[Stored data]
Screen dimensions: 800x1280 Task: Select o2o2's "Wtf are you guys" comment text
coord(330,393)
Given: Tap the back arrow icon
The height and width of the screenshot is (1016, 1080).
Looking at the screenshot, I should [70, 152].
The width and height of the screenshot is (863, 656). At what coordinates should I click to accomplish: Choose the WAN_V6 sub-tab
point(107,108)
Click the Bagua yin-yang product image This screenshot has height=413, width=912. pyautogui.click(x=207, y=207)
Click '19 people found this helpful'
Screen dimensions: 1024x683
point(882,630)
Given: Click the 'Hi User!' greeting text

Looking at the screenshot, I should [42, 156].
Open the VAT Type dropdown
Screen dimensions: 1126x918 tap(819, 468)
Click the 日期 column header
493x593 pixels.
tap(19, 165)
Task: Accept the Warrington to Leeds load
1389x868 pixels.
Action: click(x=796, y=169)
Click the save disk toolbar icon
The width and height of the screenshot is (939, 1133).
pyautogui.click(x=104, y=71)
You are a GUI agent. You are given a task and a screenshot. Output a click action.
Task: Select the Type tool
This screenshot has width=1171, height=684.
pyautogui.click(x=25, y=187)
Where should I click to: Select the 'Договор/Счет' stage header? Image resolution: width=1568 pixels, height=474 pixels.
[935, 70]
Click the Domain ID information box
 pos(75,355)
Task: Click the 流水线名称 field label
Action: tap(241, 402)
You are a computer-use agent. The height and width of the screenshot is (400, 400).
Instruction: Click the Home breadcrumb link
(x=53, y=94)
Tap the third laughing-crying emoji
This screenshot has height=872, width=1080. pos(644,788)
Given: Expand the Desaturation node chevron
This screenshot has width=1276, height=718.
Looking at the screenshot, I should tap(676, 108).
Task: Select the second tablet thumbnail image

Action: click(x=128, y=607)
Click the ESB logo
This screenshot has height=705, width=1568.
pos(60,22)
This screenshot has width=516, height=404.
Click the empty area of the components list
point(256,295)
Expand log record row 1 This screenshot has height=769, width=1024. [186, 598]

→ **Task**
From the entries above, restate word for word the lines from the line containing "Click the Bagua" to the line containing "Given: Expand the Desaturation node chevron", both ends included, and nothing more.

→ **Solution below**
Click the Bagua yin-yang product image This screenshot has height=413, width=912. pyautogui.click(x=207, y=207)
Click '19 people found this helpful'
Screen dimensions: 1024x683
point(882,630)
Given: Click the 'Hi User!' greeting text

Looking at the screenshot, I should [42, 156].
Open the VAT Type dropdown
Screen dimensions: 1126x918 tap(819, 468)
Click the 日期 column header
493x593 pixels.
tap(19, 165)
Task: Accept the Warrington to Leeds load
1389x868 pixels.
Action: click(x=796, y=169)
Click the save disk toolbar icon
The width and height of the screenshot is (939, 1133).
pyautogui.click(x=104, y=71)
You are a GUI agent. You are given a task and a screenshot. Output a click action.
Task: Select the Type tool
This screenshot has width=1171, height=684.
pyautogui.click(x=25, y=187)
Where should I click to: Select the 'Договор/Счет' stage header? Image resolution: width=1568 pixels, height=474 pixels.
[935, 70]
Click the Domain ID information box
 pos(75,355)
Task: Click the 流水线名称 field label
Action: tap(241, 402)
You are a computer-use agent. The height and width of the screenshot is (400, 400).
Instruction: Click the Home breadcrumb link
(x=53, y=94)
Tap the third laughing-crying emoji
This screenshot has height=872, width=1080. pos(644,788)
Given: Expand the Desaturation node chevron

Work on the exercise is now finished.